+++ DATA ENTRIES

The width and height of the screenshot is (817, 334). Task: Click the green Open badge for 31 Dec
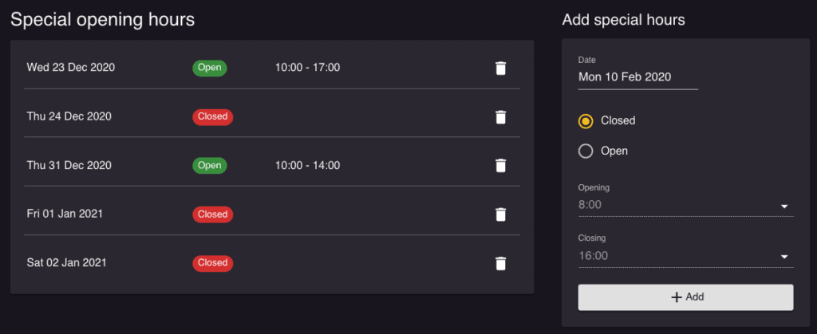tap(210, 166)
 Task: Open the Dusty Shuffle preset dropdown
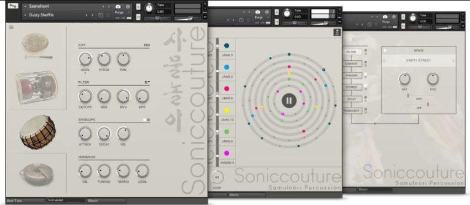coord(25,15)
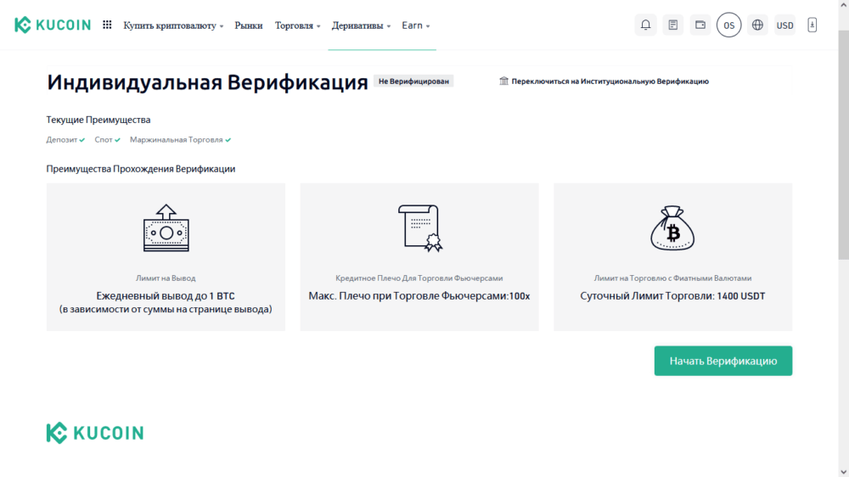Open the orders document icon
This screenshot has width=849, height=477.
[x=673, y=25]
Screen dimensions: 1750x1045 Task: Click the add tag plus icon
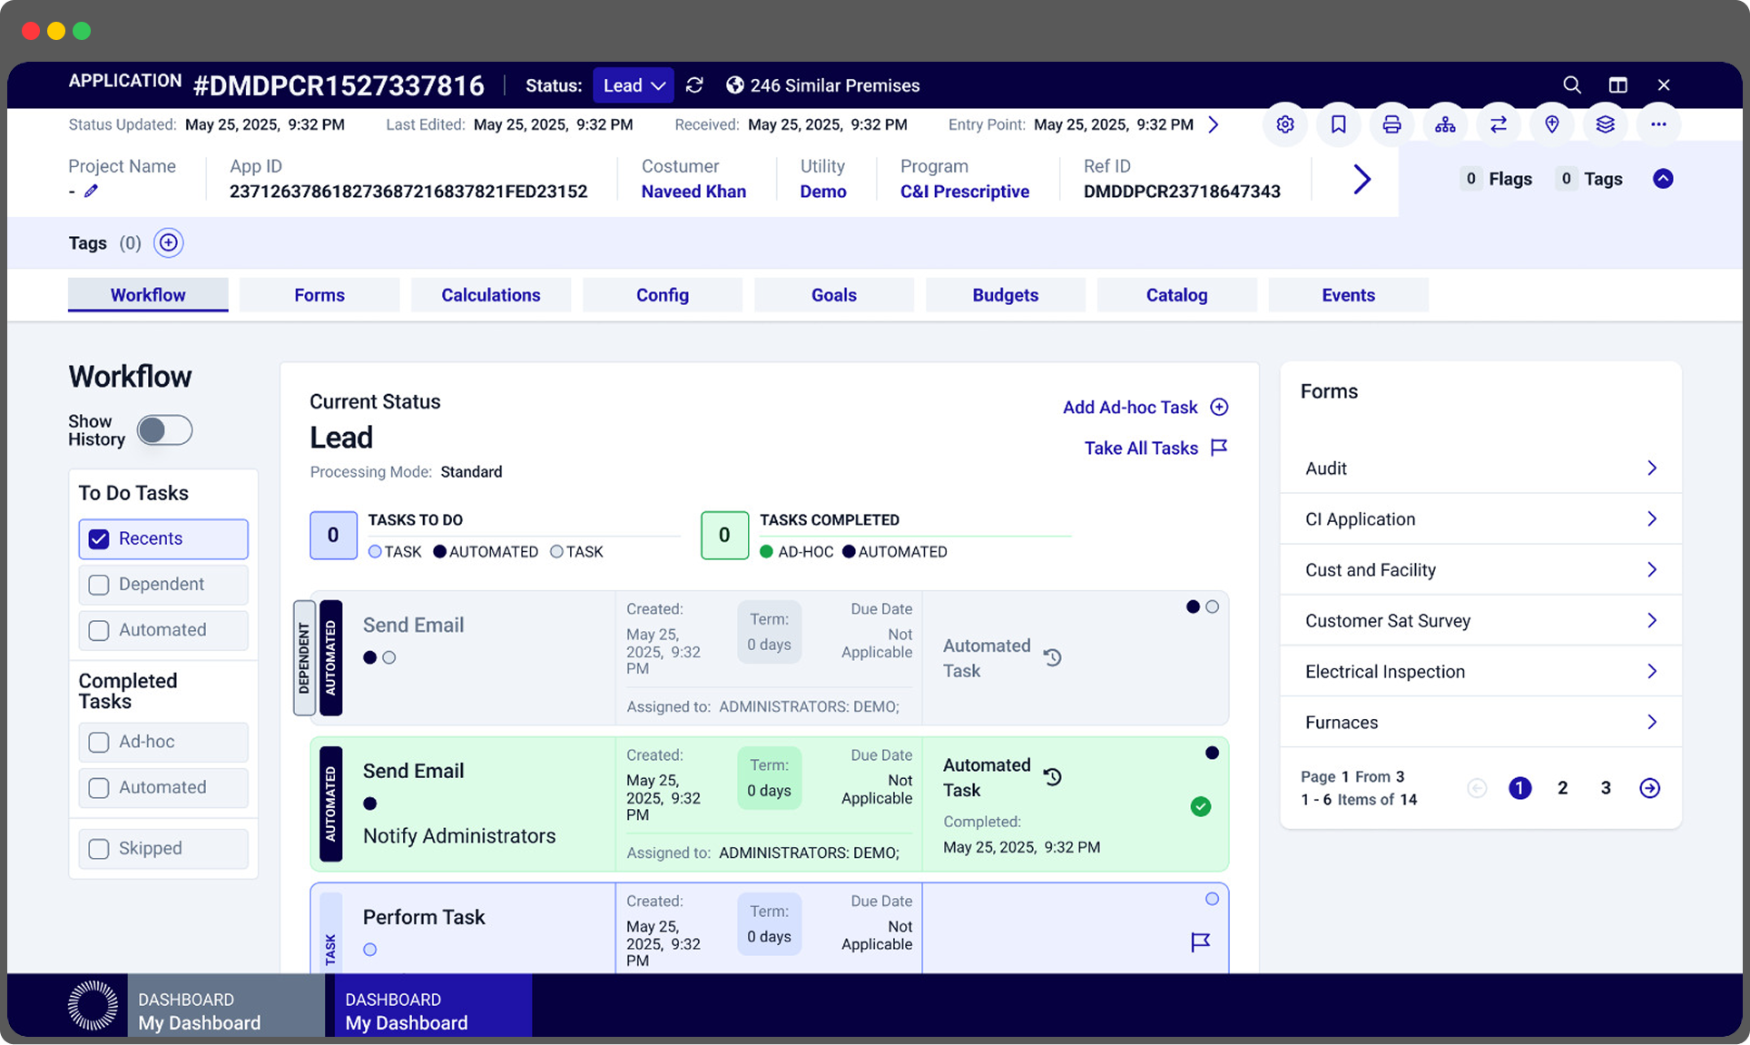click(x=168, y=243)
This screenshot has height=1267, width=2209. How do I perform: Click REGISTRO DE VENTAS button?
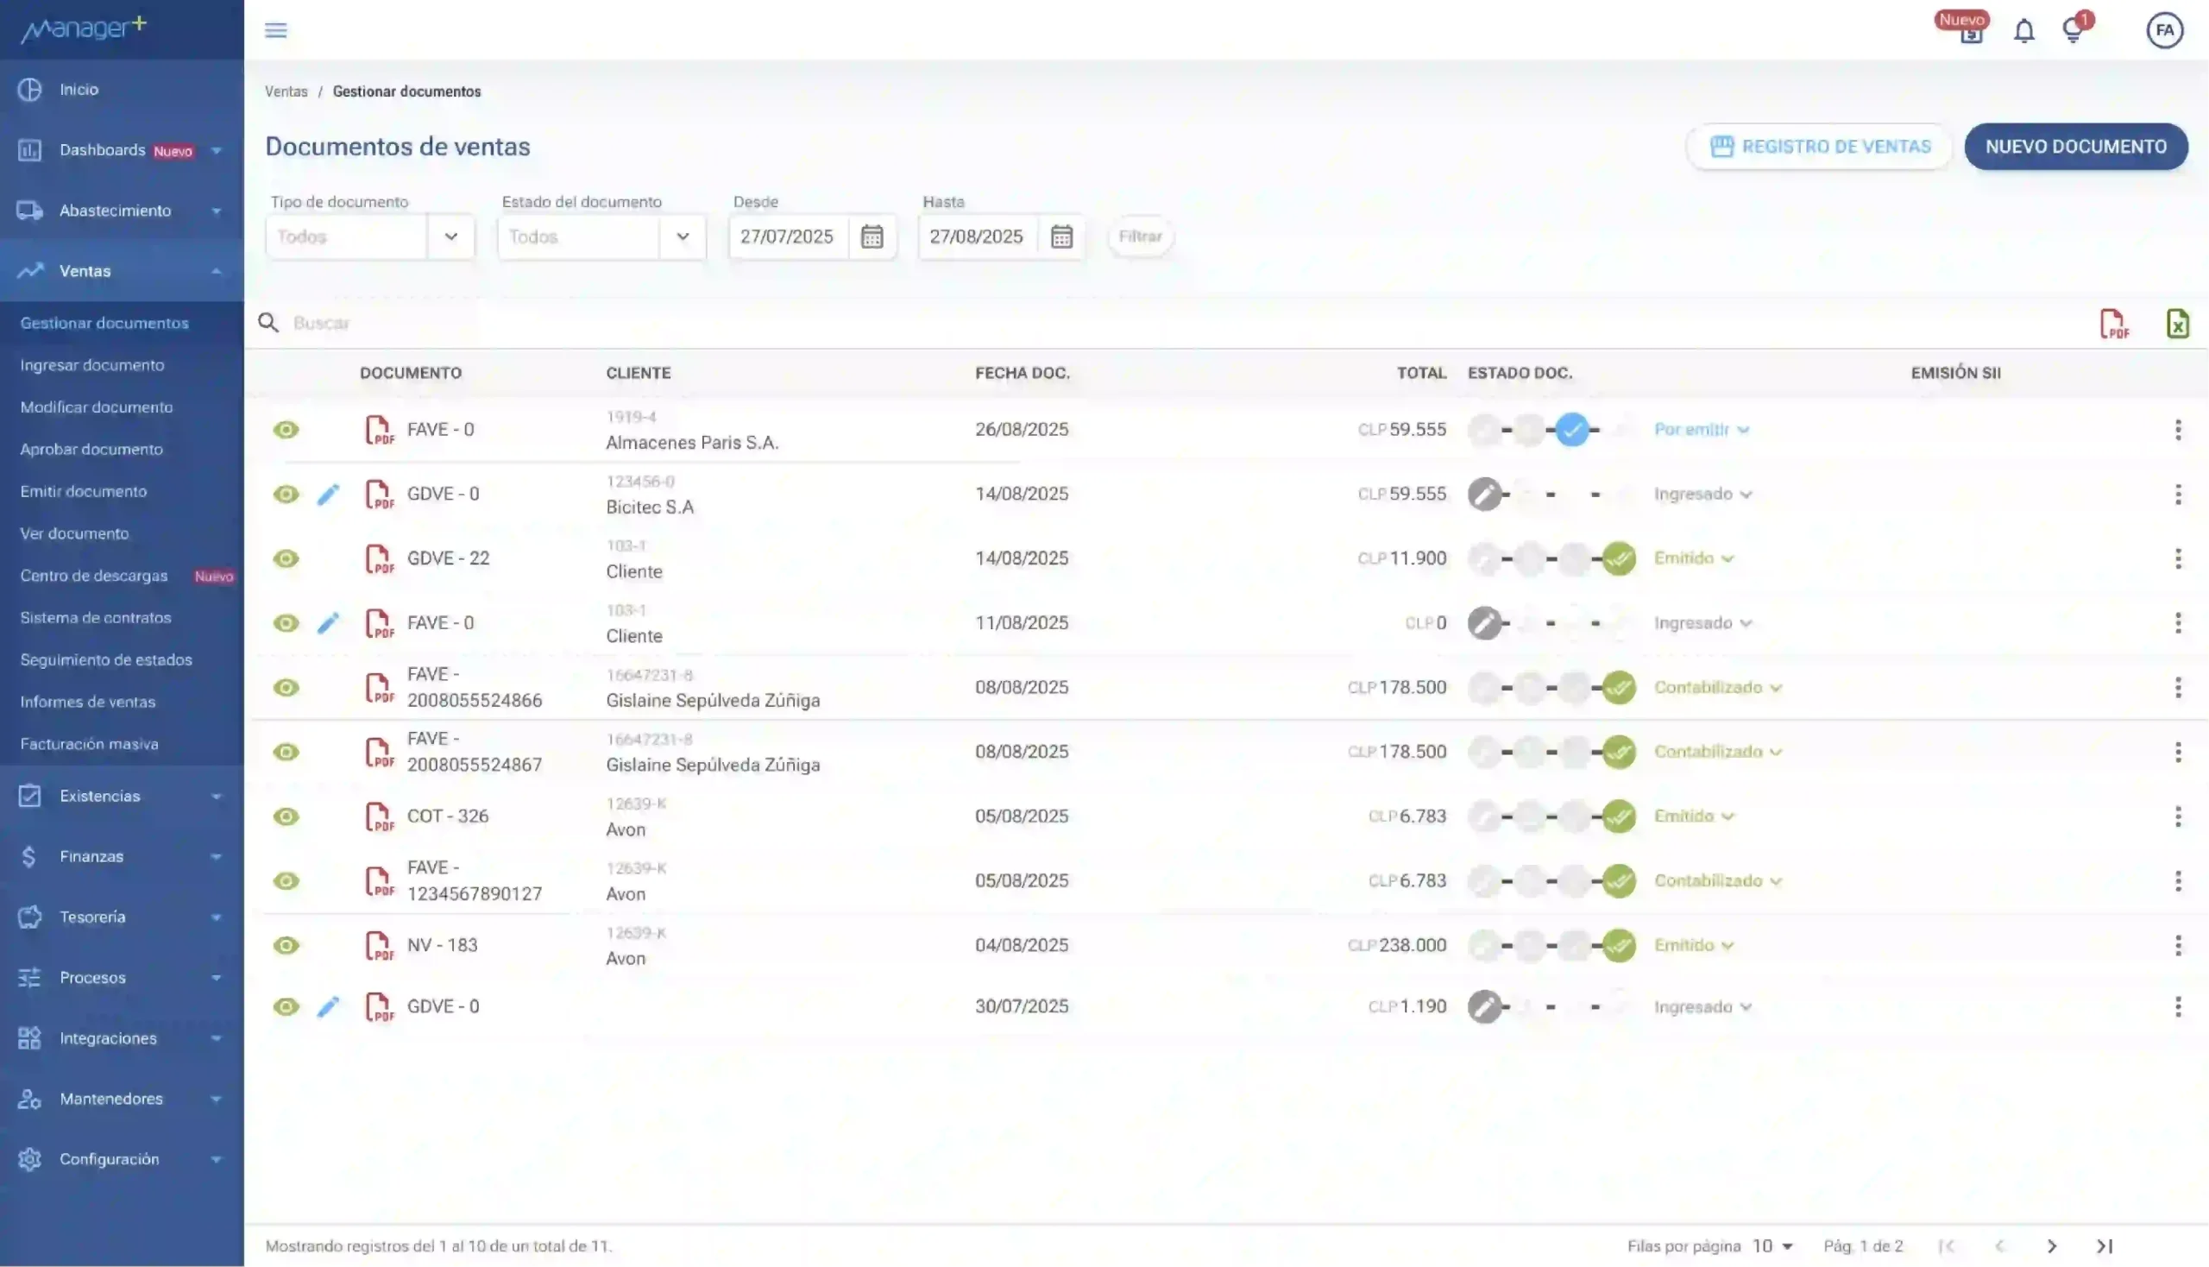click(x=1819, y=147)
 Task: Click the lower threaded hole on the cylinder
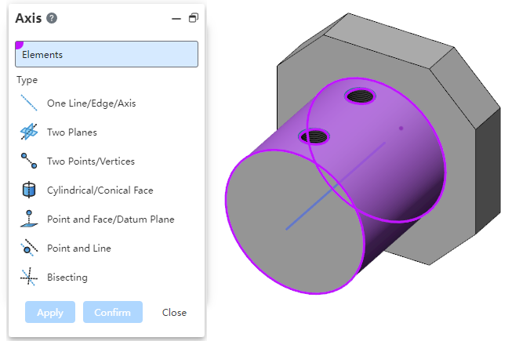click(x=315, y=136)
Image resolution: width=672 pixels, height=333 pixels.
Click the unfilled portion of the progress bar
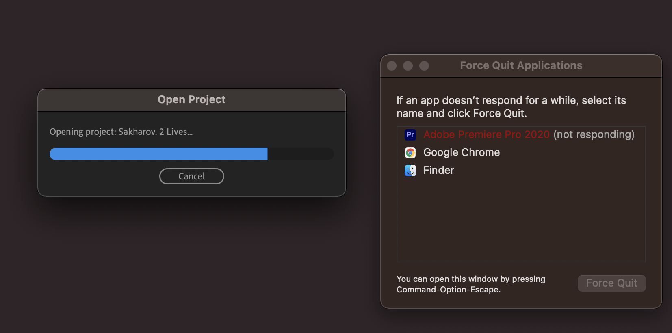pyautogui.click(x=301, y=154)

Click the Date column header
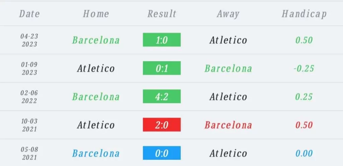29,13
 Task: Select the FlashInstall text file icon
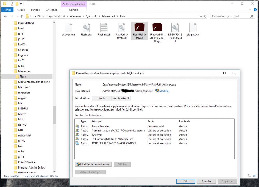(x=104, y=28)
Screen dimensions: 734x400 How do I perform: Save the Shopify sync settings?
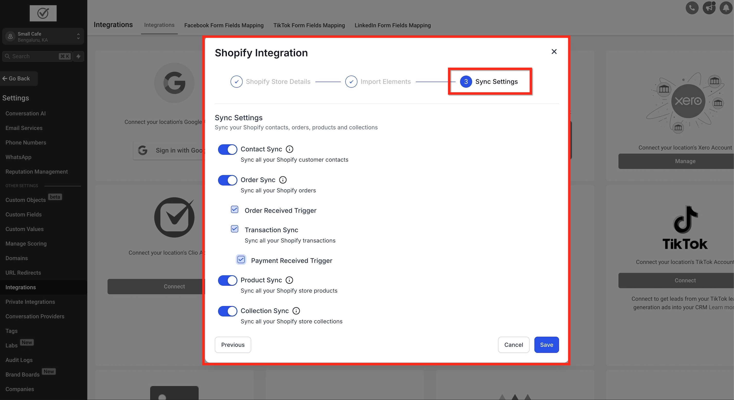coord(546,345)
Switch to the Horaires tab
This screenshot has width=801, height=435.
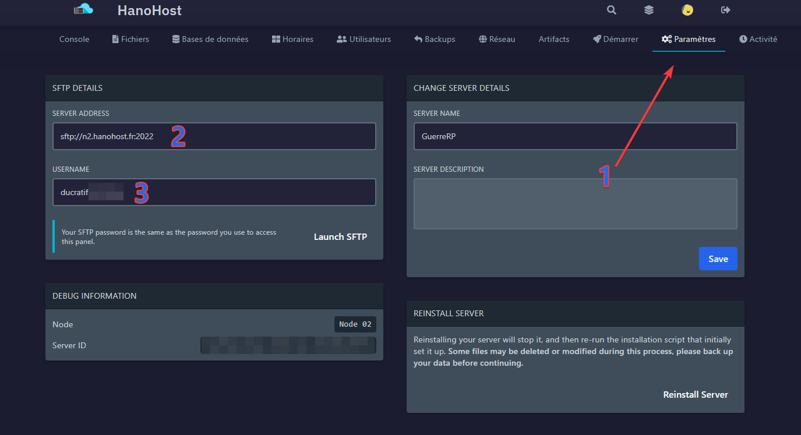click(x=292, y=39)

++++++

Return the rows above verbatim, beginning at the line that contains "Task: Click the lower" and stopping after the line that contains "coord(546,345)". Omit the pictures from the result.

(SOLUTION FOR THIS EXERCISE):
 Task: Click the lower threaded hole on the cylinder
click(x=315, y=136)
Image resolution: width=672 pixels, height=333 pixels.
Click the unfilled portion of the progress bar
pyautogui.click(x=301, y=154)

Click the Date column header
29,13
 Task: Select the FlashInstall text file icon
(x=104, y=28)
Screen dimensions: 734x400 How do I perform: Save the Shopify sync settings?
coord(546,345)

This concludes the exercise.